World History Made Simple

Language and Thinking for Young Children

The Cabin and the Ice Palace

(And…she also wrote an introduction for the McGuffey Readers as well as for Ray’s Arithmetic.)

Also, there are some resources that have been inspired by her philosophy:

Homeschooling Today Magazine 

If you are looking for something that will pick you up and enthuse you throughout the year, this periodical is it! It is chock-full of all sorts of encouragement, often with complete unit-study material and information. 

DIY Homeschooler

This website is so amazing, it is almost impossible to give a clear picture of it in just one podcast. 

There are pages on this site which explain Beechick’s philosophy in detail. Besides this, there are loads of practical, useful things, including a “Summer School for Moms.”

If you are new to homeschooling, this would be a grand place to start. But there is more, much more! 

Included are complete unit studies, book studies, activity calendars, and a library of free (my favorite word) online books. 

They have even compiled some articles by Ruth Beechick on homeschooling. Here are the titles:

Answers: High School Homeschooling

“How Not to Teach Writing”

“Tutoring: The Best Teaching Method”

“Who Needs Grammar?”

I hope I have given you a good overview of Ruth Beechick’s works. I don’t think a short post can adequately convey just how marvelous her ideas are. If you look closely, you will see that her philosophy is actually a lot like the philosophy of Charlotte Mason (which we covered in our last video). I don’t believe Beechick was even aware of Mason, but their conclusions are amazingly similar.

The longer I live, the more I see that there are certain truths that are from God which occur to multiple people in different ways, but there is a common thread that runs through all. The persons I am showcasing in this series of educating yourself have that common thread, which you will see also as we study Dr. Raymond (and Dorothy) Moore in our next video.  

Having said all this, I would now like to read some quotes from her books that will give you a taste and (hopefully) entice you to pick up a book or two of hers for yourself:

Curriculum materials are less important than we tend to think. They do not make or break your homeschool — unless you try to use too much. That might break a few things.

A Biblical Home Education

One reason homeschoolers like workbooks is that they think they can measure progress each day — at least progress through the book. But real progress in the skills of reading and writing is not that linear. Look back in three months or at the end of a year and you will be encouraged with good progress after using some of the freer, non-book methods. You can save occasional dated samples of writing for this purpose.

> ENTRIES SUPPLIED

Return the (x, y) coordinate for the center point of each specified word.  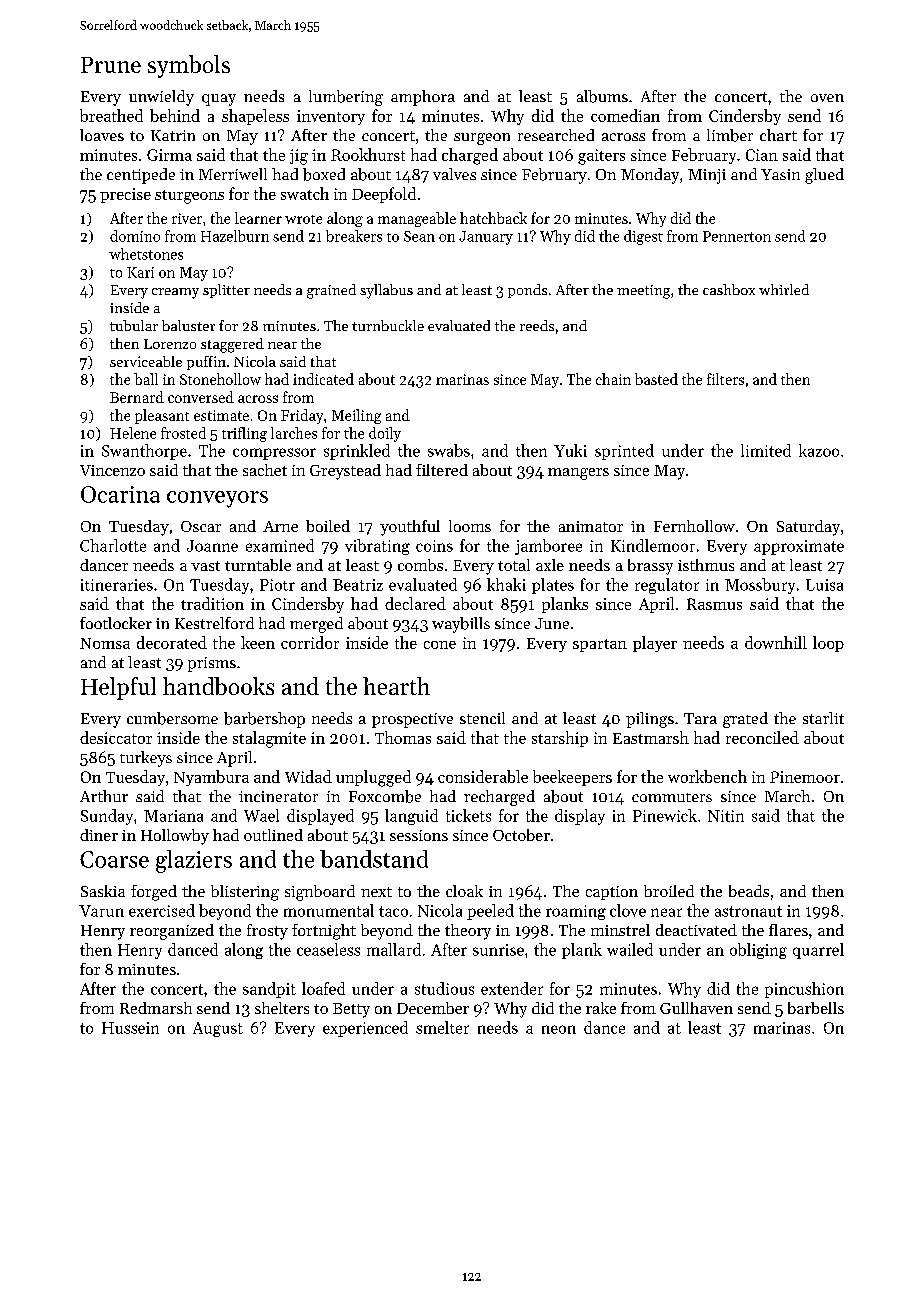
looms (470, 526)
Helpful (118, 688)
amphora (423, 98)
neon (559, 1029)
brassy (650, 567)
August (218, 1029)
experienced (365, 1029)
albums (602, 96)
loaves (102, 135)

> WHAT THIS EXERCISE ASKS
- 1) Answer these questions from the Ruth Beechick post:
(a) Which website has a "Summer School for Moms"?
(b) Whose philosophy does the writer call a lot like Beechick's?
(c) Who will be studied in the next video?
- 2) Extend the Ruth Beechick post, picking up right after its final sentence.

> ANSWERS TO THE PROBLEMS
- 1)
(a) DIY Homeschooler
(b) Charlotte Mason's
(c) Dr. Raymond (and Dorothy) Moore

- 2)
A Biblical Home Education

If you are homeschooling, you are pioneering in a highly significant movement. Don’t throw away your opportunity by imitating school too closely. Use real life for teaching. Your family is unique and will have other kinds of situations than are listed in this manual. But all families can follow two important principles, no matter what the specific activities are.

The Three R’s

The Bible is to American education what Homer was to Athenian education: It is our classic, the core.

You Can Teach Your Child Successfully

Your parents naturally know how to relate to each of your children and to help them learn. Your biggest problem is that so many of you are afraid that teachers or society or someobody out there will frown on your way of teaching. You feel safer if you stick closely to a book or series of books, because that is somebody else’s plan, that is in print, that must be right.

For some children and for some of the time, certain books will happen to be just right. But if you find yourself struggling to mold your child to a book, try reversing priorities. It’s the child you are teaching, not the book. Bend the book, or find another; make the studies fit the child.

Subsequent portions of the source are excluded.